**The request**
Can you pull every line of text out of the material below, word for word, and leave the pictures out of your answer?

───── Records for this task ─────

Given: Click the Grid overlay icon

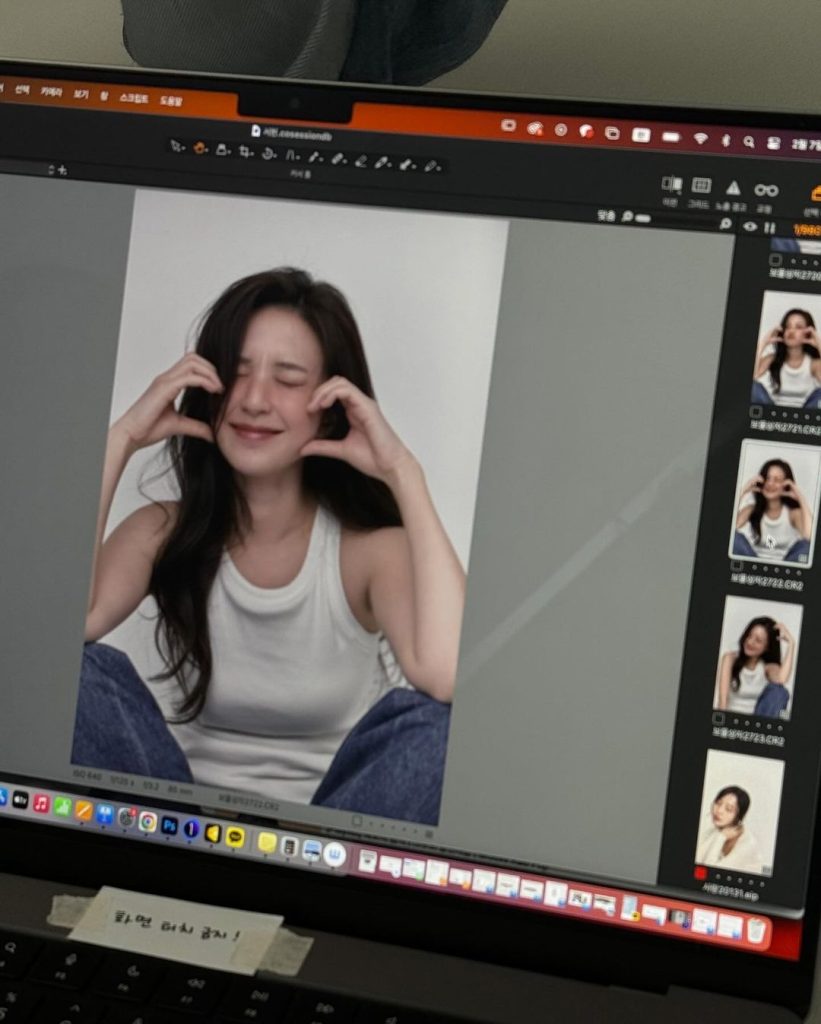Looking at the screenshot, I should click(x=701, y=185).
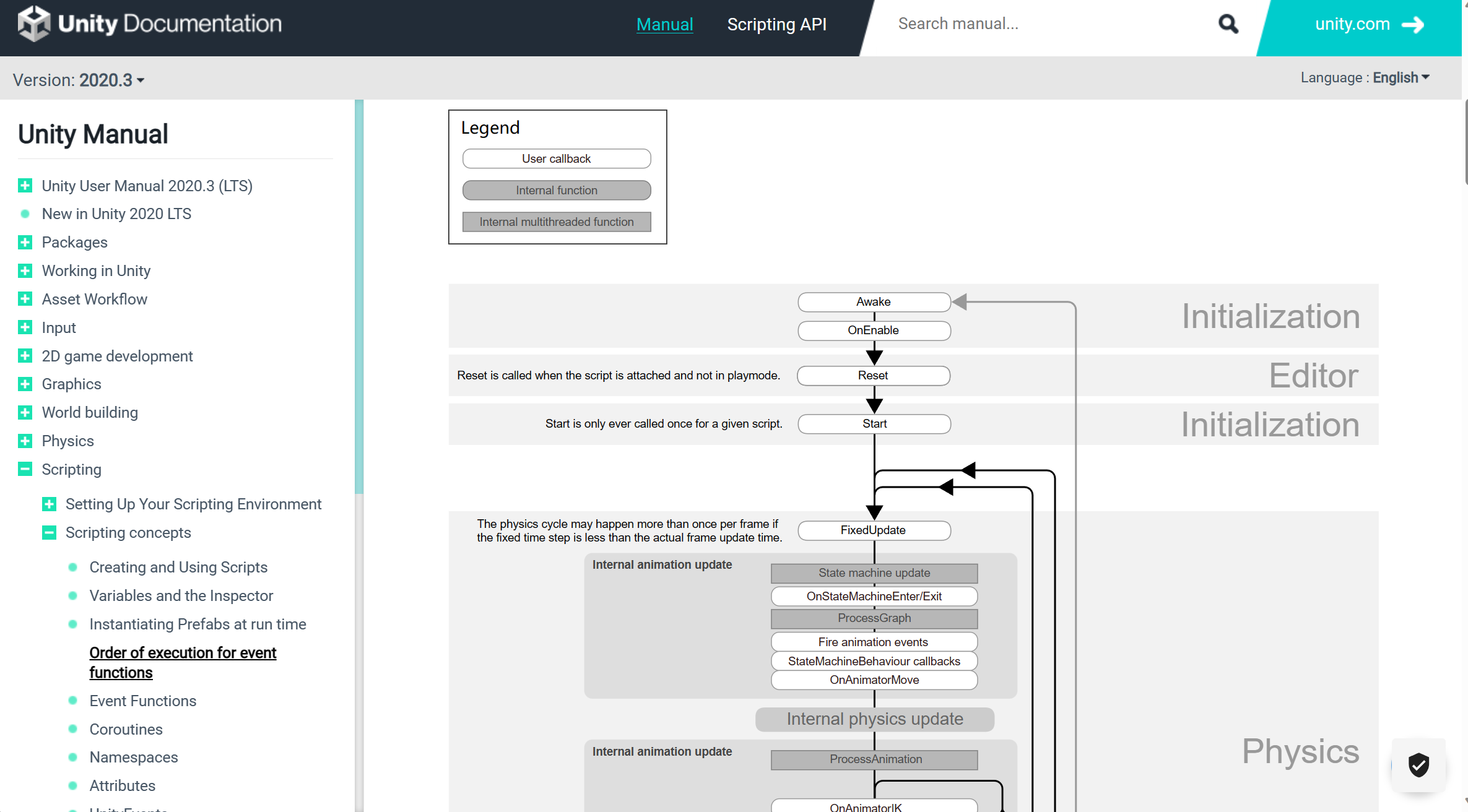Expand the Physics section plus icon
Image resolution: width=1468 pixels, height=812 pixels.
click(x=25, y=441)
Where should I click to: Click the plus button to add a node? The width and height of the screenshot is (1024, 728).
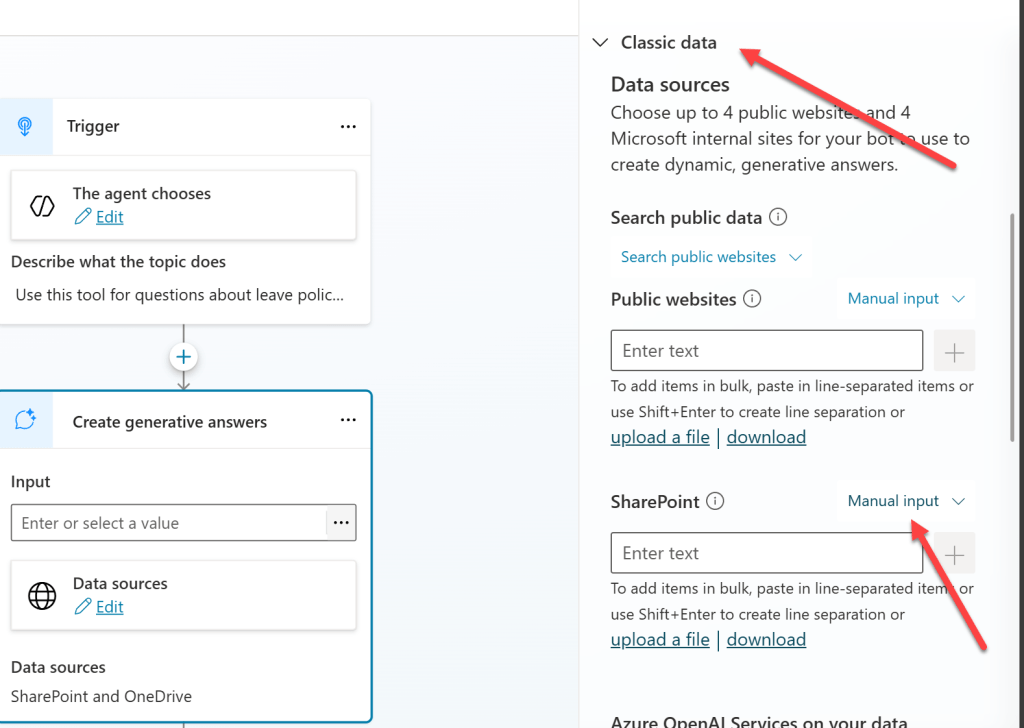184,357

─────

**Solution to this problem**
Given: Click the Grid overlay icon

Looking at the screenshot, I should click(x=701, y=185).
Expand the Physics section plus icon
Image resolution: width=1468 pixels, height=812 pixels.
click(x=25, y=441)
Where should I click to: Click the plus button to add a node? The width and height of the screenshot is (1024, 728).
184,357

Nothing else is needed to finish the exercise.